**TASK DETAILS**
Copy the records word for word, from the first line through the line that contains "Action: (x=373, y=850)", including both of those lines.

**DATA EXTRACT**
+ + + + +

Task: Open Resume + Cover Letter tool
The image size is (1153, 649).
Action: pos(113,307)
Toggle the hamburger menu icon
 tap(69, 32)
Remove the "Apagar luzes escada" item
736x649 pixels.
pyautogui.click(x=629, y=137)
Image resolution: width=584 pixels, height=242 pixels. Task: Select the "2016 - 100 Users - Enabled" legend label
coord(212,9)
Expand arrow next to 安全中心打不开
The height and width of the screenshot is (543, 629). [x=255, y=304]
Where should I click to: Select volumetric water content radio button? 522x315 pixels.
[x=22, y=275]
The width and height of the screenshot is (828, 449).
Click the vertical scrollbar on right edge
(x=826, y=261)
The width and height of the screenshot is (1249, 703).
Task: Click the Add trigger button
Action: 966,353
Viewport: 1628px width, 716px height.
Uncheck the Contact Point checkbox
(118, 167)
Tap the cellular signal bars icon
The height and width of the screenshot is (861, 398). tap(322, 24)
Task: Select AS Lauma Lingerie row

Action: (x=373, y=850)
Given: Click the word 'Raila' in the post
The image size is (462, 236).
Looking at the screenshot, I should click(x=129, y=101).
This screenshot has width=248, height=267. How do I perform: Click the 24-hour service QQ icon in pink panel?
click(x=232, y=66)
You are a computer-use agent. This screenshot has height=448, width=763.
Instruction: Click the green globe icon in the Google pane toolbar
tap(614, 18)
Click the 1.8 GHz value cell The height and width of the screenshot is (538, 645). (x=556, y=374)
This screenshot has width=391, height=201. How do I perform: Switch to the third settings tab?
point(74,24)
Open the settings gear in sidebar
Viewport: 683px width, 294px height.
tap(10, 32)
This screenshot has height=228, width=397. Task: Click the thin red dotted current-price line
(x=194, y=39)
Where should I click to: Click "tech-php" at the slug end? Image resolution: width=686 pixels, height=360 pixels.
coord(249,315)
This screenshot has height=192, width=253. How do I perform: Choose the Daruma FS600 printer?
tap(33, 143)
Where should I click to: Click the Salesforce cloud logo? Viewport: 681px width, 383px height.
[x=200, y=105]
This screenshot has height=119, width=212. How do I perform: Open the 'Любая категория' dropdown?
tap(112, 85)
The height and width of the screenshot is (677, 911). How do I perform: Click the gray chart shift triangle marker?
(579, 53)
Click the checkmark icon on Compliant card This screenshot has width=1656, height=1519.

+ + + + +

**SOLUTION TO THIS EXERCISE**
Task: Open Resume + Cover Letter tool
The image size is (1153, 649).
Action: pos(113,307)
Toggle the hamburger menu icon
 tap(69, 32)
Remove the "Apagar luzes escada" item
736x649 pixels.
pyautogui.click(x=629, y=137)
Image resolution: width=584 pixels, height=242 pixels. Task: Select the "2016 - 100 Users - Enabled" legend label
coord(212,9)
Expand arrow next to 安全中心打不开
The height and width of the screenshot is (543, 629). [x=255, y=304]
Where should I click to: Select volumetric water content radio button? 522x315 pixels.
[x=22, y=275]
The width and height of the screenshot is (828, 449).
Click the vertical scrollbar on right edge
(x=826, y=261)
The width and height of the screenshot is (1249, 703).
Task: Click the Add trigger button
Action: 966,353
Viewport: 1628px width, 716px height.
Uncheck the Contact Point checkbox
(118, 167)
Tap the cellular signal bars icon
The height and width of the screenshot is (861, 398). tap(322, 24)
Task: Select AS Lauma Lingerie row

Action: (x=373, y=850)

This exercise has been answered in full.